==== Provided passage

Typically we use the following process, Vapour degrease, Nitric clean, rinses, de smutting, rinses, conversion coating, rinses. This gives us consistent results and the conversion coatings continue to pass the salt spray tests. However if you do not have a nitric tank try leaving the component in the de smutting solution for a longer period prior to coating. This works for us on alloys such as LM25 which the nitric would adversely effect i.e., 'over etches and brings out the grain'. Alternatively a light blasting with a glass bead media gives a good even finish without the requirement for nitric cleaning.

I hope this helps a little.

Cheers,

Richard Mosley
- UK



To minimize searching and offer multiple viewpoints, we combined multiple threads into the dialog you're viewing. Please forgive any resultant repetition.



Explain chem-film process in depth

(2004) -- this entry appended to this thread by editor in lieu of spawning a duplicative thread

Explain Chem-Film process to me in depth.

Dr. Hill
physicist - P'cola, Florida, US


(2004)

At your orders, Sir :-)

Chem-film is another name for chromate conversion coating of aluminum. See Mil-C-5541 [link by ed. to spec at TechStreet].

Ted Mooney, finishing.com
Teds signature
Ted Mooney, P.E. RET
finishing.com
Pine Beach, New Jersey



Setting up a plant to do Alodine process

(2006)

Q. Hi dear,

I'll do Alodine in Canada and I want a set up my Alodine plant in India too. So can you tell me is this a good project or not? How much total it cost me if I start in large scale?

Nipun Breja
METAL PRODUCTS - TORONTO, CANADA


(2006)

A. Based on the large amount of data presented, I know exactly what you need. The answer is quite obviously somewhere from $7 to $7,000,000. With some additional information, we might be able to refine that number down some!

milt stevenson jr.
Milt Stevenson, Jr.
Anoplate Corporation
supporting advertiser 
Syracuse, New York

Anoplate banner


A. Hi Nipun. Alodine is a tradename for a chromate conversion coating used in the MIL-DTL-5541 process. You would need an appropriately sized tank line for the sequence of alkaline clean, rinse, etch, rinse, desmut, rinse, chromate conversion coat, rinse, dry ... plus the appropriate auxiliary equipment like heaters, exhaust system, DI rinsing, waste water treatment, material handling, and laboratory. I would pretty confidently refine Milt's numbers by an order of magnitude on each end, down to between $70,000 and $700,000.

========
==== Raw data

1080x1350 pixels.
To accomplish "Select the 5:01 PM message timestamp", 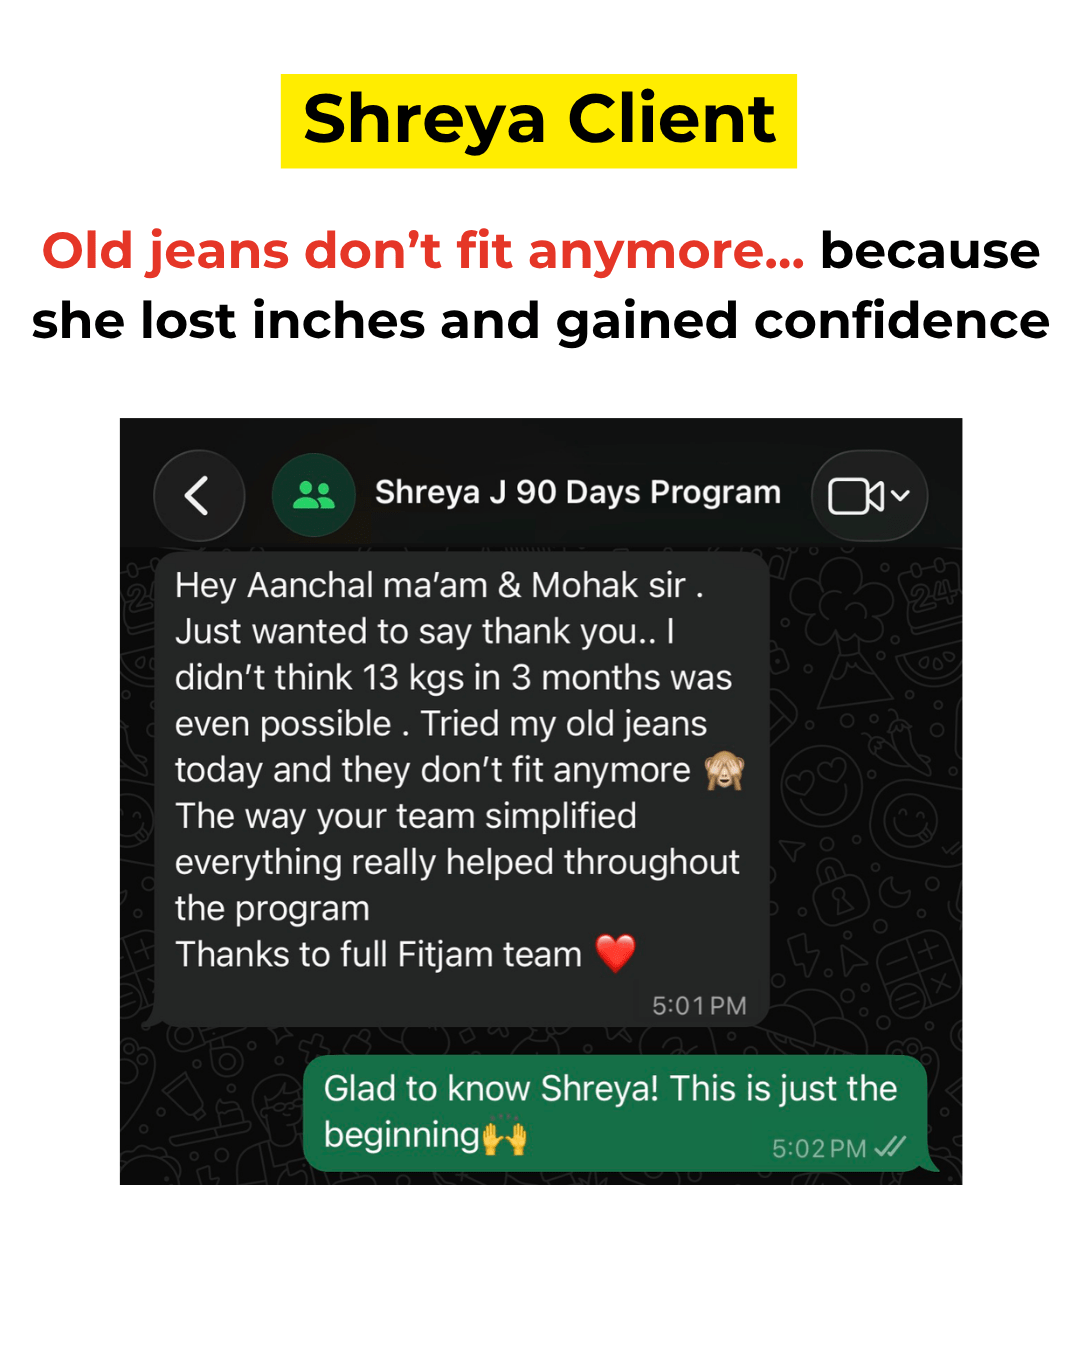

========

Do this: Copy the chem-film thread from "A. Hi Nipun." to "between $70,000 and $700,000.", changing "exhaust system" to "ventilation system".

Task answer:
A. Hi Nipun. Alodine is a tradename for a chromate conversion coating used in the MIL-DTL-5541 process. You would need an appropriately sized tank line for the sequence of alkaline clean, rinse, etch, rinse, desmut, rinse, chromate conversion coat, rinse, dry ... plus the appropriate auxiliary equipment like heaters, ventilation system, DI rinsing, waste water treatment, material handling, and laboratory. I would pretty confidently refine Milt's numbers by an order of magnitude on each end, down to between $70,000 and $700,000.